#### PROBLEM DESCRIPTION:
The whole listing should come back exactly as written, except for the pictures.

#### SOURCE MATERIAL:
Segment Open

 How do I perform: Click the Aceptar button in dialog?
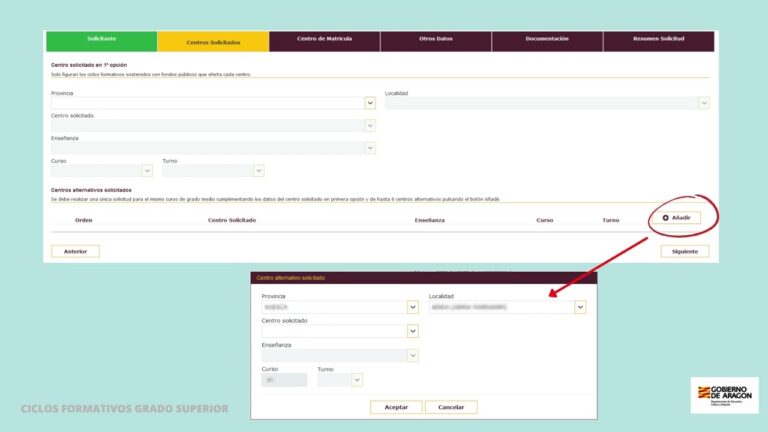(x=396, y=407)
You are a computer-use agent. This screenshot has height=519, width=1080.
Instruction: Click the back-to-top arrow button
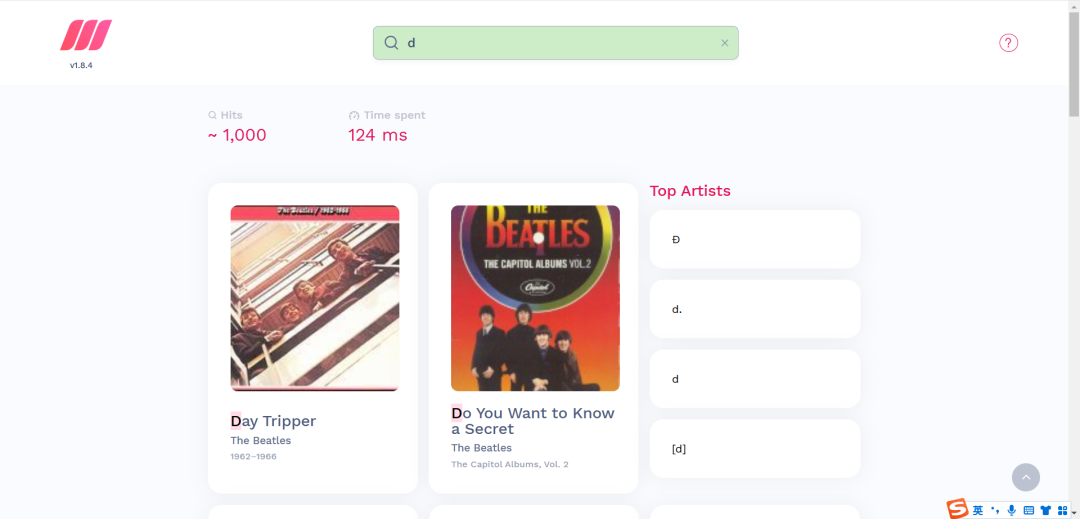(1026, 477)
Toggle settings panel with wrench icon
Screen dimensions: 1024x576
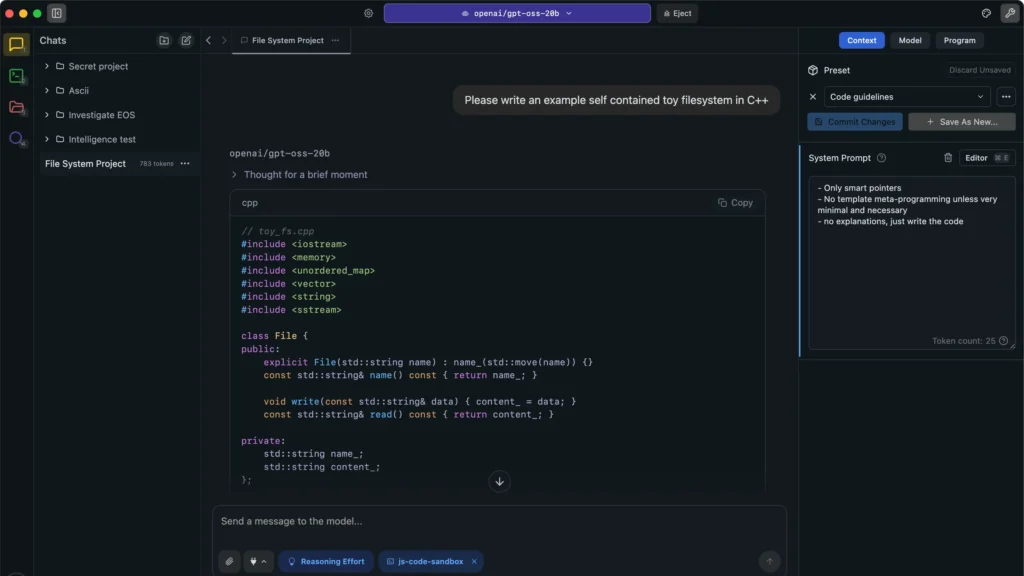[x=1008, y=14]
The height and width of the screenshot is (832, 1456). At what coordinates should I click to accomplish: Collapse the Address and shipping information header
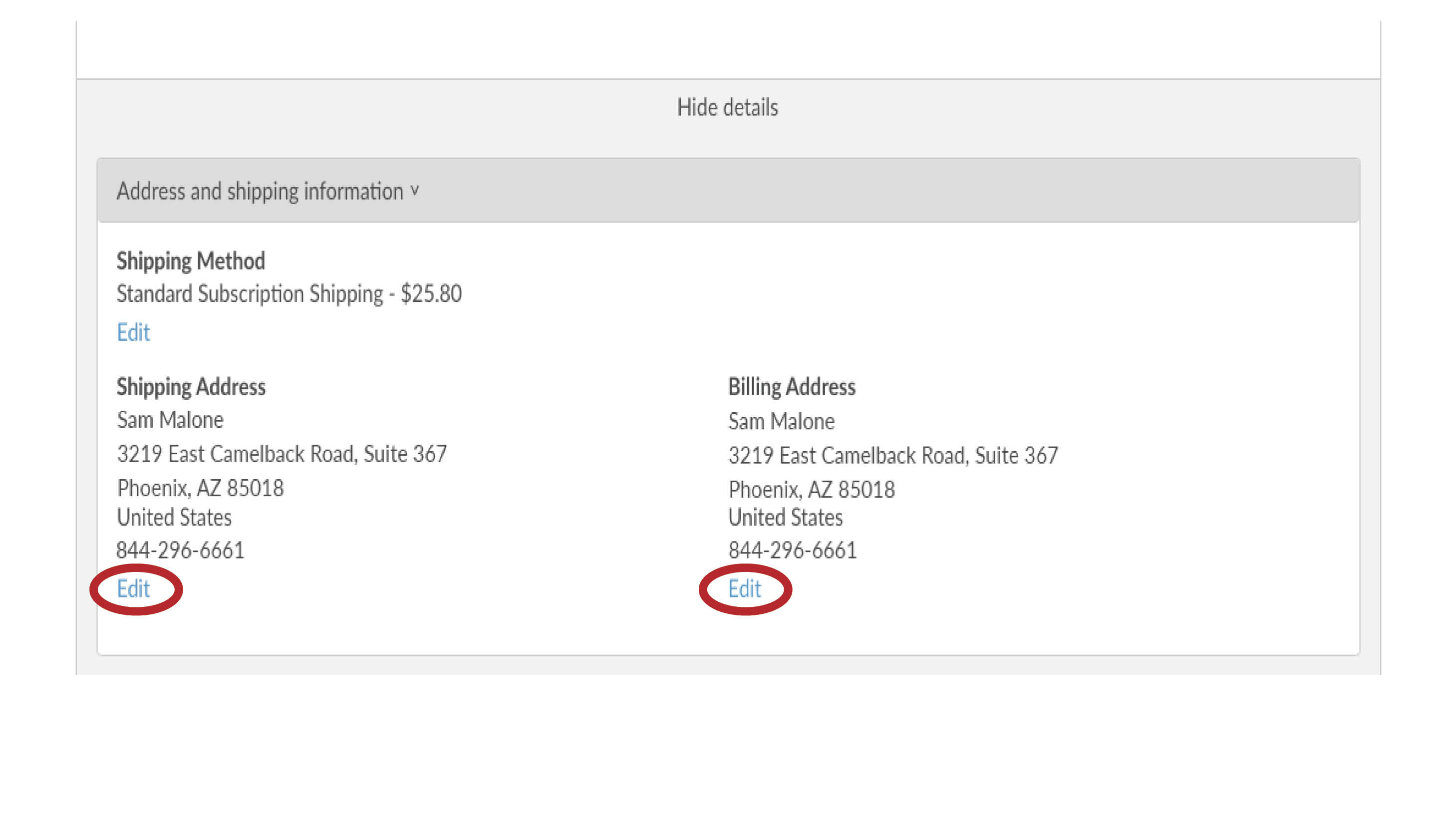pyautogui.click(x=260, y=192)
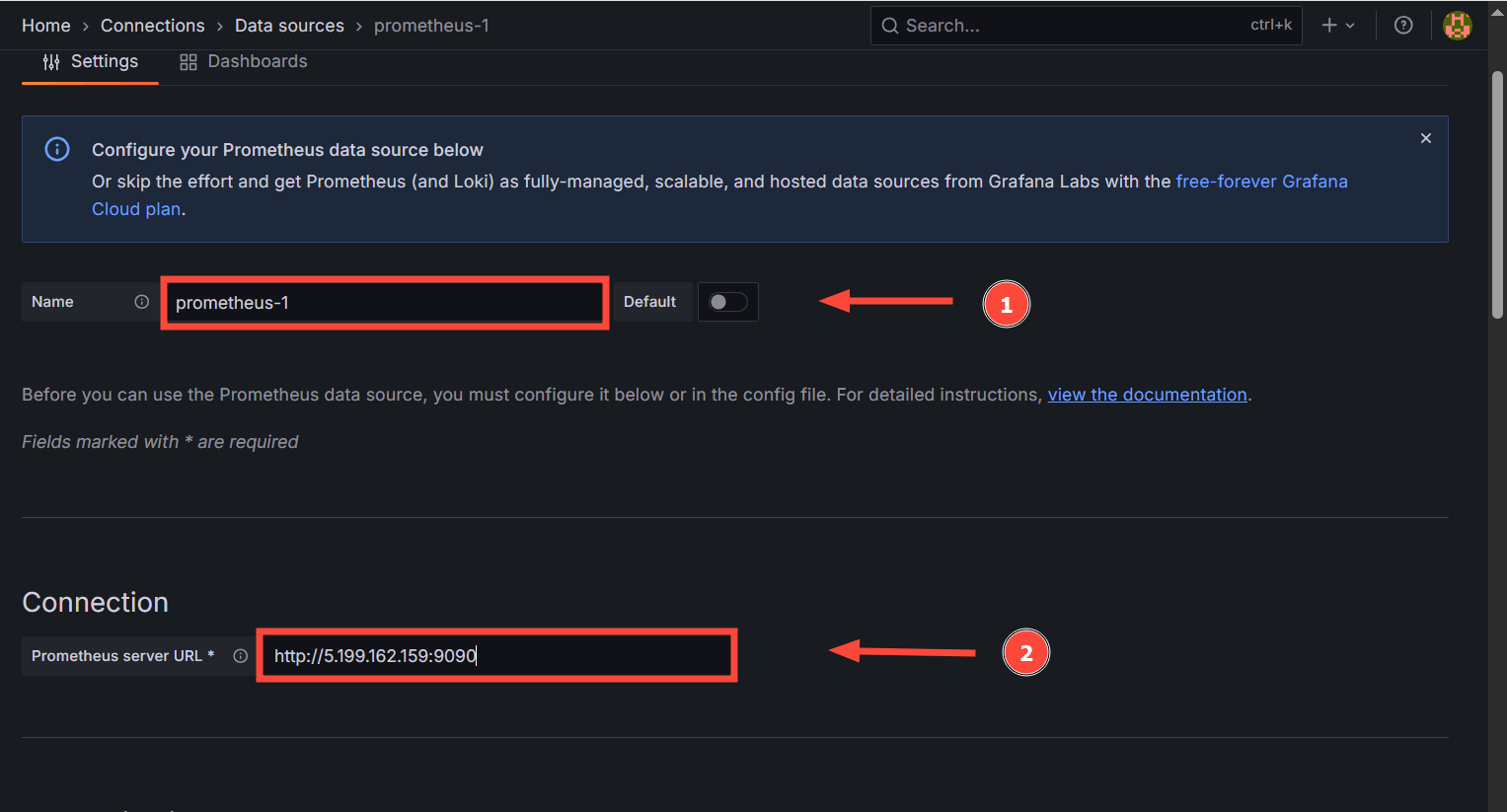Viewport: 1507px width, 812px height.
Task: Expand the plus New dropdown menu
Action: point(1338,26)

Segment Closed

#### EXERCISE SOLUTION:
 How do I perform: Click the Aceptar button in dialog?
(x=396, y=407)
You are a computer-use agent. This screenshot has height=519, width=1080.
Instruction: Click the back-to-top arrow button
(1026, 477)
Toggle settings panel with wrench icon
Screen dimensions: 1024x576
[x=1008, y=14]
The height and width of the screenshot is (832, 1456). At what coordinates should I click to accomplish: Collapse the Address and shipping information header
pyautogui.click(x=260, y=192)
Viewport: 1507px width, 812px height.
Task: Expand the plus New dropdown menu
Action: point(1338,26)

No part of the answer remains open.